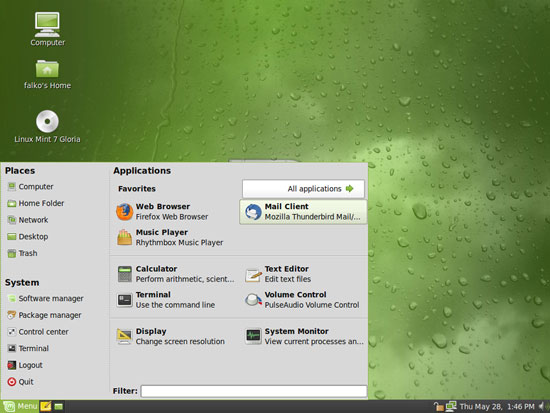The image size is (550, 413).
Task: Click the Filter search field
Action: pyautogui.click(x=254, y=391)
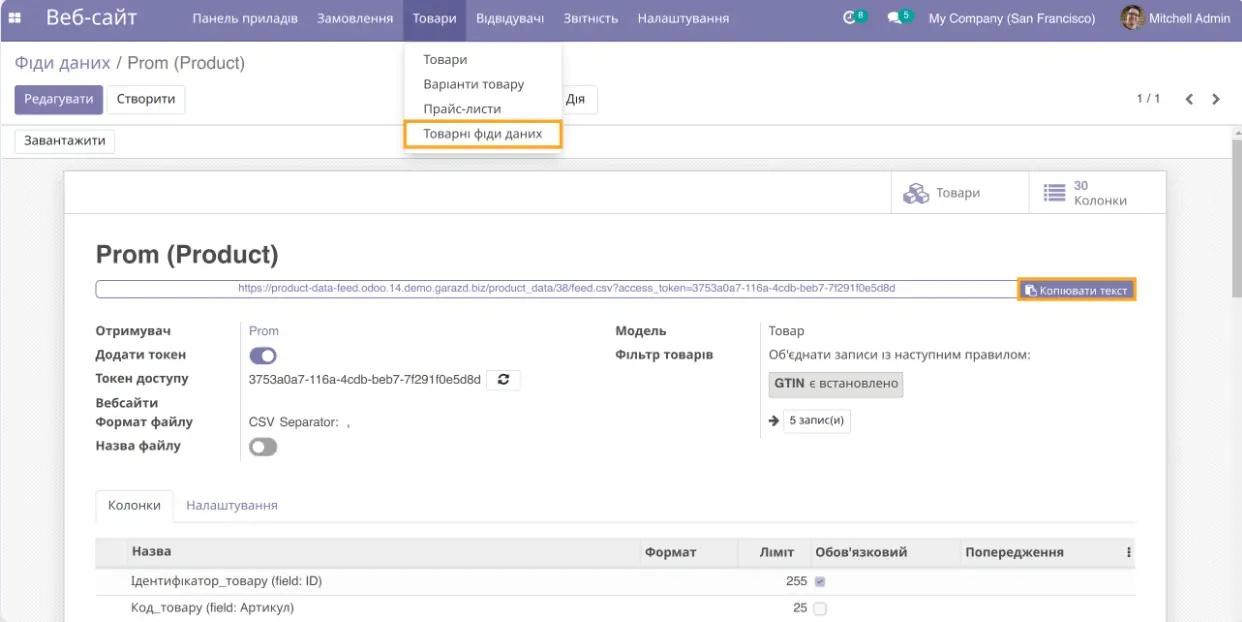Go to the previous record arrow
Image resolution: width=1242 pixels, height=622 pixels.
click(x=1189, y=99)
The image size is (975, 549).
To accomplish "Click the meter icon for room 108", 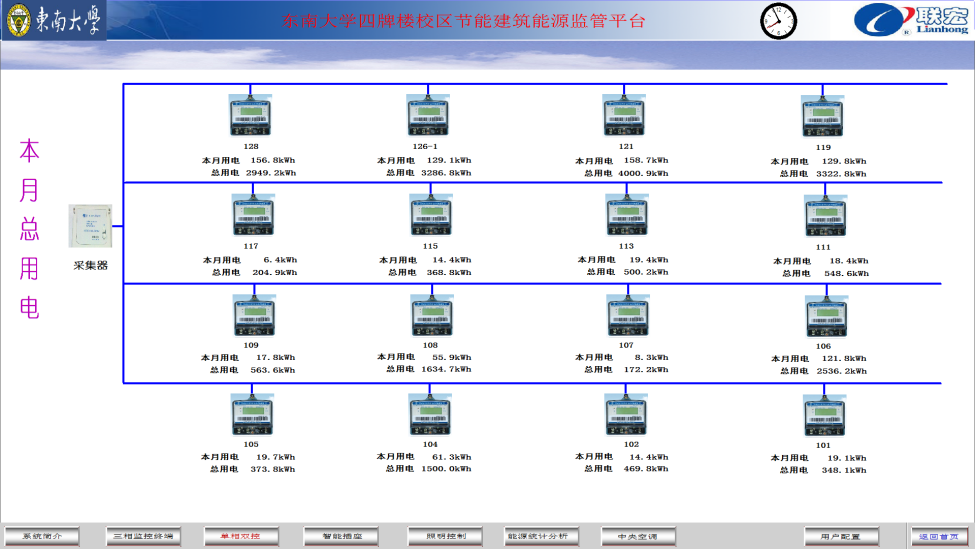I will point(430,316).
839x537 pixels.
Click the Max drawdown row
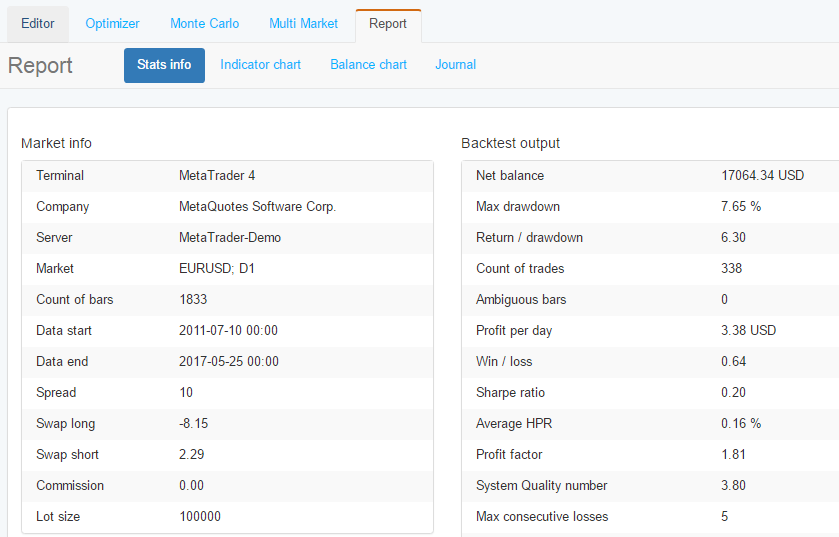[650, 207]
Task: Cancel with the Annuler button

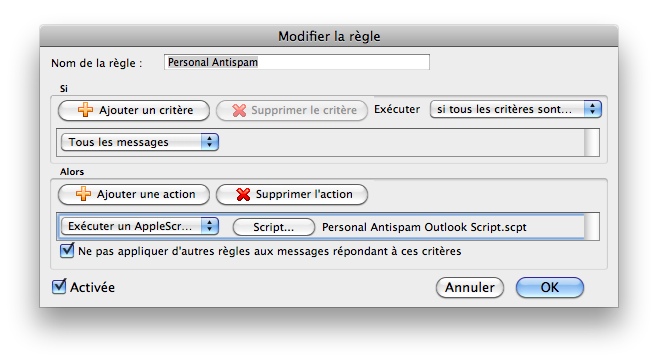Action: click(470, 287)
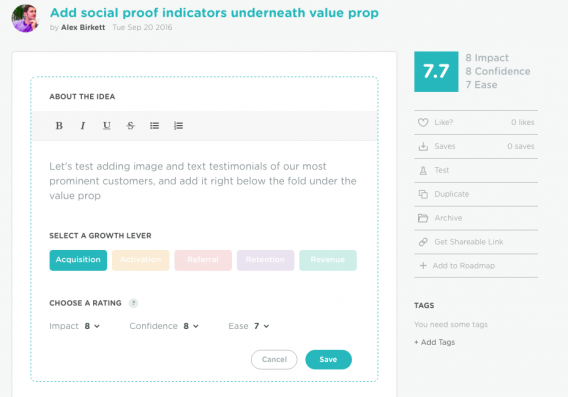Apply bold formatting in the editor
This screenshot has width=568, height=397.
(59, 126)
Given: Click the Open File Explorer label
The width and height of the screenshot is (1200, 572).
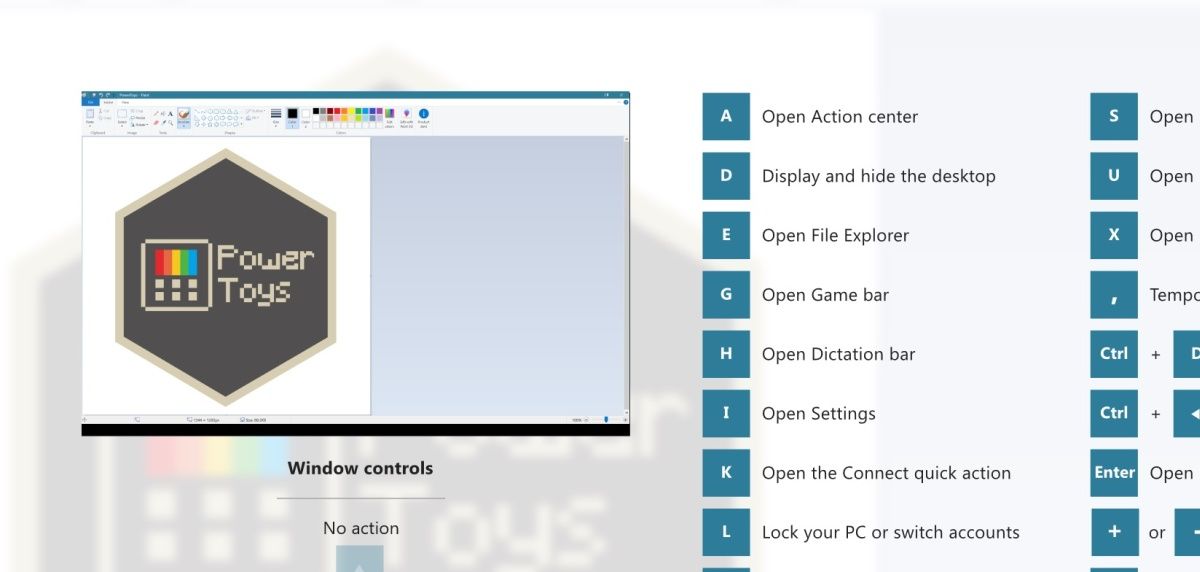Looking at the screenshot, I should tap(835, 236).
---
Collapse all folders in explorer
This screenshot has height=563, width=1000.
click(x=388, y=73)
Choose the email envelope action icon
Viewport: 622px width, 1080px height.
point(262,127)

• **Exercise**: Shift the data starting at the line that contains "Choose the email envelope action icon" and ending at the line that contains "point(262,127)", then write those lines out again in full, requests included, with 28 added to every coordinate in the answers.

• **Task response**:
Choose the email envelope action icon
Viewport: 622px width, 1080px height.
point(290,155)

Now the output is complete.